Sunday, March 14, 2010

DISEASE KILLS 61 HORSES (PAGE 32, MARCH 15, 2010)

An outbreak of African Horse Sickness in parts of Accra, which threatens to wipe out the country’s horse population, has been detected by the Veterinary Services Division of the Ministry of Agriculture (MoFA).
The disease, which was detected in January, this year, had so far killed 61 horses.
To check the spread of the disease to other parts of the country, MoFA has declared Accra Polo Club, Burma Camp and the Race Turf Club as the infected areas to enable the Veterinary Services to carry out quarantine measures.
Additionally, the ministry is taking census of horses and donkeys in the country alongside a mass vaccination exercise to enable the Veterinary Services Division to take stock of the toll of the disease on horses and take measures to avoid reoccurrence of the terrible disease.
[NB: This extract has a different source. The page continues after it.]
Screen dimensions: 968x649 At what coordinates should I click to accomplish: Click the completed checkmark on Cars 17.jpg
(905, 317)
Dr Andy Alhassan, Research Officer in charge of Disease Diagnosis of the Veterinary Services Division of MoFA, told the Daily Graphic that sometime back in January, the Accra Polo Club reported to the Veterinary Services of the appearance of a strange disease that was killing their horses.
Dr Alhassan said a series of post-mortem were carried out on the dead horses and the samples sent to the World Reference Laboratory in the United Kingdom for analysis which confirmed the suspicion by veterinary doctors that the horses died of African Horse Sickness.
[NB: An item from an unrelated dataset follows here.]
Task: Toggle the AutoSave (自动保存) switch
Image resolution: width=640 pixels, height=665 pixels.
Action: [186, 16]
He said the report from the World Reference Laboratory confirmed that it was African Horse Sickness and the strain was Type 11.
He said as a result, MoFA had placed orders to procure polyvalent vaccines from South Africa to vaccinate all horses and donkeys against all the nine strains.
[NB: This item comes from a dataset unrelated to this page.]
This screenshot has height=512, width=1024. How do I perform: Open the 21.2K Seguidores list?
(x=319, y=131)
He, therefore, urged the general public not to move animals from the affected areas but to take preventive measure, such as the spraying of their surroundings, against the blood sucking insects known as cullicodes, suspected to be the causative agents of the disease.
He said even though the disease, which was deadly in horses, was not so deadly in donkeys, the danger was that the donkey could be a carrier that could transmit the disease to the horses with a devastating effect.
Dr Alhassan appealed to people importing animals into the country to first come for import permit to enable the Veterinary Services to monitor such imported animals for two weeks before releasing them.